(Beginning of Exercise material)

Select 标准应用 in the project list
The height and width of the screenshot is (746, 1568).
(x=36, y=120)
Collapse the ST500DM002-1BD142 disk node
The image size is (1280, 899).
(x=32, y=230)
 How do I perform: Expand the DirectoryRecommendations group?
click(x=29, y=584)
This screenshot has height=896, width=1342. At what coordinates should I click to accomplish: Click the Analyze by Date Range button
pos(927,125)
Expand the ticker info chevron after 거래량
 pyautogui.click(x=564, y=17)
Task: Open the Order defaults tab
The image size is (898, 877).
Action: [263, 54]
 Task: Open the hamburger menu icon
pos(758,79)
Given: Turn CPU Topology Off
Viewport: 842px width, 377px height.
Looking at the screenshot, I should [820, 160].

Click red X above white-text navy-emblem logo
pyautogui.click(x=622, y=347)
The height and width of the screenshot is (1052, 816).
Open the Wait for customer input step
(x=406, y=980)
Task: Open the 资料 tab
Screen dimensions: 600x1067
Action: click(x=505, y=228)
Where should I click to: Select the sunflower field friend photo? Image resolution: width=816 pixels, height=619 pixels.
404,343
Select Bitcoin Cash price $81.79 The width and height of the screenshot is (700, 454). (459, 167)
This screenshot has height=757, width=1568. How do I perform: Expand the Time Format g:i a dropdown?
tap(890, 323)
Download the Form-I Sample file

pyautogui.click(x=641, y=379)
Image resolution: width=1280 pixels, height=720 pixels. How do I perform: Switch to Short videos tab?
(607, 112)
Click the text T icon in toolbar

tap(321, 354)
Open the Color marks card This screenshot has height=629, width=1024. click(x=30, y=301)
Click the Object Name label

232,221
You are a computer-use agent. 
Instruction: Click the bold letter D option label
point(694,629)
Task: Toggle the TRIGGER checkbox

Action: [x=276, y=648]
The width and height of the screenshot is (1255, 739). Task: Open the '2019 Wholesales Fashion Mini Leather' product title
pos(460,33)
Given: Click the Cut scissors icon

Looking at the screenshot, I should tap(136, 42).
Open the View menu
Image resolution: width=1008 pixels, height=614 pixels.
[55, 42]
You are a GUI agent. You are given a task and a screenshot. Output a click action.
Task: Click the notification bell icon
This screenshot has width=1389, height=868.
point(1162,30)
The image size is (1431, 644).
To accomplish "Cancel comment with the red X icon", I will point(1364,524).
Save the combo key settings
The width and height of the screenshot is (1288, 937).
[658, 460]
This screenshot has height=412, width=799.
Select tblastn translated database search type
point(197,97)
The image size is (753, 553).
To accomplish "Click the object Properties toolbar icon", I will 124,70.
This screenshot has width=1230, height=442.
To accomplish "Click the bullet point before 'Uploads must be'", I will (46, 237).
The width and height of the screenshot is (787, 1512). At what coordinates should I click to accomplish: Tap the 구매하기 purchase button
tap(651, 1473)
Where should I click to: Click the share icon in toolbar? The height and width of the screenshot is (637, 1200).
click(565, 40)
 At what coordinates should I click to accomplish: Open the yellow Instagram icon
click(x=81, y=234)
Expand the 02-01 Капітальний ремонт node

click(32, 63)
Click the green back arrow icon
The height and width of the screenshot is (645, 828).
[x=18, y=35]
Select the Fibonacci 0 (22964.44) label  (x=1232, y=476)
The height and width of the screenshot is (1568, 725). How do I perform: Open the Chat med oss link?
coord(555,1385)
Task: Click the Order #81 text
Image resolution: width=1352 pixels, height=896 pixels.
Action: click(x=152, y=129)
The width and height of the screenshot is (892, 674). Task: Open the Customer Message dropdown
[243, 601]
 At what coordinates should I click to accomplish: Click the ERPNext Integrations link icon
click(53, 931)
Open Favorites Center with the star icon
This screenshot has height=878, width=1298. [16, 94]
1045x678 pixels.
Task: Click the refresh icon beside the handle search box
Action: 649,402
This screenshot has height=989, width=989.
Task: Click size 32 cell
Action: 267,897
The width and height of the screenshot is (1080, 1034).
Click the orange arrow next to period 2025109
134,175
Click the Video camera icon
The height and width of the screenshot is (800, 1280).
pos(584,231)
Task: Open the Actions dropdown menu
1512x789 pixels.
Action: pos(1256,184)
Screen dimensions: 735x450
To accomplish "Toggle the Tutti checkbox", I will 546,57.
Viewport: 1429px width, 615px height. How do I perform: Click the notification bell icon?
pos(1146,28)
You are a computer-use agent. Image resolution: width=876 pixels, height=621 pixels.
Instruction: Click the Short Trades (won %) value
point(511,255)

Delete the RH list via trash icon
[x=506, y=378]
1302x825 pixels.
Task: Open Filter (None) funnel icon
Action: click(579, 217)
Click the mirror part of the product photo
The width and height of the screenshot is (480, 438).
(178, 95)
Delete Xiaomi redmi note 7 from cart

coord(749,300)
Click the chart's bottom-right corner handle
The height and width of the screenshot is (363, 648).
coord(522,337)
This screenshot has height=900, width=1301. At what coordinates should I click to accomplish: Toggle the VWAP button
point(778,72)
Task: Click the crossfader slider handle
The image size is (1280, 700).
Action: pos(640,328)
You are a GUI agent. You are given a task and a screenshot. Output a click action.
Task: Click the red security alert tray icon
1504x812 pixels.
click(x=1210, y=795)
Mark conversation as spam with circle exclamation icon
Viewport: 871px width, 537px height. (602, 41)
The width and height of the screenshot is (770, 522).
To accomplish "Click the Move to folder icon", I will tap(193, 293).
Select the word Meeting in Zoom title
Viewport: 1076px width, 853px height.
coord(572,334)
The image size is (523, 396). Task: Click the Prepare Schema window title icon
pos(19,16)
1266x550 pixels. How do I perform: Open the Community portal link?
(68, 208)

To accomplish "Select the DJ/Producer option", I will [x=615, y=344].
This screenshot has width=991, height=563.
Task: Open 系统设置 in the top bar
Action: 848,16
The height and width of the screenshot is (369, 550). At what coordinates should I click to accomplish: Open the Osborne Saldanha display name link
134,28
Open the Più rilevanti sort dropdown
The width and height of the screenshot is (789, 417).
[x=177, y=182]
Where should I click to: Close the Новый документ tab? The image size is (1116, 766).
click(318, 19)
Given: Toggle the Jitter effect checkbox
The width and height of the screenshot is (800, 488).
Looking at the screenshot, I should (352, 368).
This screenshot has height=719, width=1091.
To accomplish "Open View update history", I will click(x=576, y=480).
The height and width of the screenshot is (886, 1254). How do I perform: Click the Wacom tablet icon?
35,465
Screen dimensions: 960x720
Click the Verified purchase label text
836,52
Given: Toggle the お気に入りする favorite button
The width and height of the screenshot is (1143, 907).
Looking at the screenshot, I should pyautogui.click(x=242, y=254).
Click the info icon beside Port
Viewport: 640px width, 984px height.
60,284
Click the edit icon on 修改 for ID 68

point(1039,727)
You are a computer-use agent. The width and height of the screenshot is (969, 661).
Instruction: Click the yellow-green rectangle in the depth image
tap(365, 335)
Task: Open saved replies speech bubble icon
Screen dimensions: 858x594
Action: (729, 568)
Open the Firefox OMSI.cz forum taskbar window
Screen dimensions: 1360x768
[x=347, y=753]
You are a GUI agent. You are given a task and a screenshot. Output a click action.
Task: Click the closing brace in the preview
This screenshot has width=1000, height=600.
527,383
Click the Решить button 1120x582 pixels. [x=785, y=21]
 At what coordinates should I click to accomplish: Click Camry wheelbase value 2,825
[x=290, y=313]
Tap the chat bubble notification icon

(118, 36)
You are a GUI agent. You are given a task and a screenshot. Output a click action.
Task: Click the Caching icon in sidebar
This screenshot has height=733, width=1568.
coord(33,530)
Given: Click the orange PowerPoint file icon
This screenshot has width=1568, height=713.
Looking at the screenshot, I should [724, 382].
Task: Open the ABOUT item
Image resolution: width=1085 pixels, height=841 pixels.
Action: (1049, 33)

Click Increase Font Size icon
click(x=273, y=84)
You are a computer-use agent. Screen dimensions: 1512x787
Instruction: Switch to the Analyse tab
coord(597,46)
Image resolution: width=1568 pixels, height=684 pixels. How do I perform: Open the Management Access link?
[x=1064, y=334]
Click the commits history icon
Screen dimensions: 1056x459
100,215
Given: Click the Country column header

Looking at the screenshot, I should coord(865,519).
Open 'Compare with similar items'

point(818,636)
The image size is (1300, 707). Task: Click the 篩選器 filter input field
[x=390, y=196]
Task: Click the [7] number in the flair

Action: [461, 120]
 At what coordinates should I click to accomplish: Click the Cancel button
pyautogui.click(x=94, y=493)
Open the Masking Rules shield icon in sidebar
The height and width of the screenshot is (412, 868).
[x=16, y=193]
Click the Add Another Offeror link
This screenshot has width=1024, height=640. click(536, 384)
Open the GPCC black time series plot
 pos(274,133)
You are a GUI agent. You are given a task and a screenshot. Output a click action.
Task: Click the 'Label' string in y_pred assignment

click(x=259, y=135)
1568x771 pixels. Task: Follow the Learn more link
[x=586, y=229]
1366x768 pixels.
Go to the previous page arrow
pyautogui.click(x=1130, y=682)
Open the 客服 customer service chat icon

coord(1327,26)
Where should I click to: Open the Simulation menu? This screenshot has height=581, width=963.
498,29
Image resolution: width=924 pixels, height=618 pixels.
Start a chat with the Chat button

(End of Exercise material)

• **Work instruction**
Would you quote everything above from the line containing "Click the chart's bottom-right corner handle" down to the line containing "Task: Click the crossfader slider handle"? Include both of those lines and nothing else.

• **Written response**
Click the chart's bottom-right corner handle
The height and width of the screenshot is (363, 648).
coord(522,337)
This screenshot has height=900, width=1301. At what coordinates should I click to accomplish: Toggle the VWAP button
point(778,72)
Task: Click the crossfader slider handle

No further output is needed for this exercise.